Lucky for us New Yorkers, Christopher is based seasonally in New York City (he’s a winemaker at the Red Hook Winery) and has personal reason to offer his family’s provisions in his seasonal home.
CN: A few years ago I made friends with three brothers, the Hurtado brothers, who run the Mt. Kisco smokehouse. They’re up in Mt. Kisco Smokehouse about an hour north of New York City. And I took some of my vacuum sealed and beautifully caught and preserved frozen fish up to them and asked if we could team up to do some curing on them. And the Hurtado brothers are wonderful. They have 30 years of experience with their curing and they have this really tiny beautiful little German kiln they work in. And they cure just with salt and sugar. So we experimented a little bit together and came up with a sockeye that we really love.

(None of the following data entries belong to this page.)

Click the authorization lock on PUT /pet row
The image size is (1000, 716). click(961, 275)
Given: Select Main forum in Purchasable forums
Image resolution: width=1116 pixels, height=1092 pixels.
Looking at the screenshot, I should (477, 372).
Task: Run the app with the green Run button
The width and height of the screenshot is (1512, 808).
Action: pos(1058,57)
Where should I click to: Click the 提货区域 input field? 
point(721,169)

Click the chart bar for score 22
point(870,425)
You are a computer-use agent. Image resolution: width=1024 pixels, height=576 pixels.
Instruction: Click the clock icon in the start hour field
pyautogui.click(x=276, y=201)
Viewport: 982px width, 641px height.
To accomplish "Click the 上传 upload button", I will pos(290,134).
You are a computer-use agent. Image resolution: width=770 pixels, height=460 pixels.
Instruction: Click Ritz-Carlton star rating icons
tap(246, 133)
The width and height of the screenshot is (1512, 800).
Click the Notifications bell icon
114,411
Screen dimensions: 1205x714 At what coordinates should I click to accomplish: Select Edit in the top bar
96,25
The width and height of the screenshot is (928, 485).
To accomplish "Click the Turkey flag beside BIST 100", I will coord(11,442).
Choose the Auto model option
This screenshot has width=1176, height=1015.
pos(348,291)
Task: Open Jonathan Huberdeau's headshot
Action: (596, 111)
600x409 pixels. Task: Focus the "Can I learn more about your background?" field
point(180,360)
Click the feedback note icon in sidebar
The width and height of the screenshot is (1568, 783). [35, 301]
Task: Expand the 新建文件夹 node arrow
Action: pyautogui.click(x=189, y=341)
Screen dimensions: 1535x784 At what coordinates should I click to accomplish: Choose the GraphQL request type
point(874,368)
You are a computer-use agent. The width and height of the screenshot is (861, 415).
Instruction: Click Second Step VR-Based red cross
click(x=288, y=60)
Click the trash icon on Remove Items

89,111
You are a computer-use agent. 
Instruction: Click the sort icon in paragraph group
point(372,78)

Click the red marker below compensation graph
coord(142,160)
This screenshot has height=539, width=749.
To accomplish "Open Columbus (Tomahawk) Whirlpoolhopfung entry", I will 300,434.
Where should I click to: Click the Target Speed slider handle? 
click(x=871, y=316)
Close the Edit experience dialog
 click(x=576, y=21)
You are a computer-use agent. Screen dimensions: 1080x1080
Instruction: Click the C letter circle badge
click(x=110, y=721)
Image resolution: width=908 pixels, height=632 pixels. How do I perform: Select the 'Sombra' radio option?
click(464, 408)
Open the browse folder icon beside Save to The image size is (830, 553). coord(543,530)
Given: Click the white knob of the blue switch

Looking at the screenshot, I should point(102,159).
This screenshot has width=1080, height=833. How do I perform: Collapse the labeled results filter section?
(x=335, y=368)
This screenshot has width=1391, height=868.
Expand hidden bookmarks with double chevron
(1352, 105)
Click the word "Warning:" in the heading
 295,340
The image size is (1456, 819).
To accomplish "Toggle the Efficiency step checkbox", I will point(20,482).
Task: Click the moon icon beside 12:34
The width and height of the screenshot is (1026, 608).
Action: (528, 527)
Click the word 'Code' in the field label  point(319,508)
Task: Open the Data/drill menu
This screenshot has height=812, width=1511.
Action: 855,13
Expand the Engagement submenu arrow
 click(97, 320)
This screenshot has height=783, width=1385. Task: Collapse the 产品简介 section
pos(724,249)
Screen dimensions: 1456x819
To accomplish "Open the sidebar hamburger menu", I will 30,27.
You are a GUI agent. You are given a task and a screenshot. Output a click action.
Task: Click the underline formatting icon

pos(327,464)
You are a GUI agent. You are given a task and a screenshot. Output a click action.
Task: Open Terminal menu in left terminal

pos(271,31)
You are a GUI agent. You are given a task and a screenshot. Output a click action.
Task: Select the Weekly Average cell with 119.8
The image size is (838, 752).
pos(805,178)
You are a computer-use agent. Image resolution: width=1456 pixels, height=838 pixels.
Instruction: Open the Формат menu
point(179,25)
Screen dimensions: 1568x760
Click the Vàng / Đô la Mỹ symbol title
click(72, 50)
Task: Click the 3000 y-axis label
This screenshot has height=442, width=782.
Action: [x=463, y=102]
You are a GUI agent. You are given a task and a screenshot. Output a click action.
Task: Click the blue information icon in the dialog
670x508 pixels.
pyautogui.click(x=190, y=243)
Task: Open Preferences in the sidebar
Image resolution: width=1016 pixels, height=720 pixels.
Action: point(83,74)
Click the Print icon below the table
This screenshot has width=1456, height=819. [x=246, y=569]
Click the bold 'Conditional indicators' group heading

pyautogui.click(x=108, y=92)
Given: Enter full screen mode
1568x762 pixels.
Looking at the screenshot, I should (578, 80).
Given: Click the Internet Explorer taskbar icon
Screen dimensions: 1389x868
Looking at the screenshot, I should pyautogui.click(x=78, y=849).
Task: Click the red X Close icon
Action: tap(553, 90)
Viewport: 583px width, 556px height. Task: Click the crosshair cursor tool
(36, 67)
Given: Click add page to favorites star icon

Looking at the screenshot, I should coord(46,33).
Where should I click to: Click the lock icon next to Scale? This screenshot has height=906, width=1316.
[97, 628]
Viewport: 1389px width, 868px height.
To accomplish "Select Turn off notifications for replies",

The kind that we are offering right now has a real kind of sweet buttery texture. Really melty in the mouth. And the smoke – it’s hardwood smoke we’re doing them with. It has that really kind of whiff or aroma of passing by a smokehouse.
So the way that we are doing it is what I would call traditional European cold-smoking. The fish are cured lightly with just salt and sugar. We’re not using any nitrates or nitrites. Then after that cure we’re cold smoking it at 78 degrees for 10 – 13 hours. We’re smoking it to taste.
CN: The simplest way is to have it is on black bread with a thick swath of delicious butter and just a slice of the salmon on top of it. The second way is the classic New York way – just a really well toasted bagel with, a fat smear of cream cheese and a slab of cold-smoked sockeye. And then if you want to get a little fancy with it, crispy roast some potatoes and toss like Boston lettuce and a little lemon cream dressing, put the hot crispy potatoes on the freshly tossed butter leaf salad and then a few slices of the sockeye in that. You can put a dollop of creme fraiche if you really want to be decadent about it.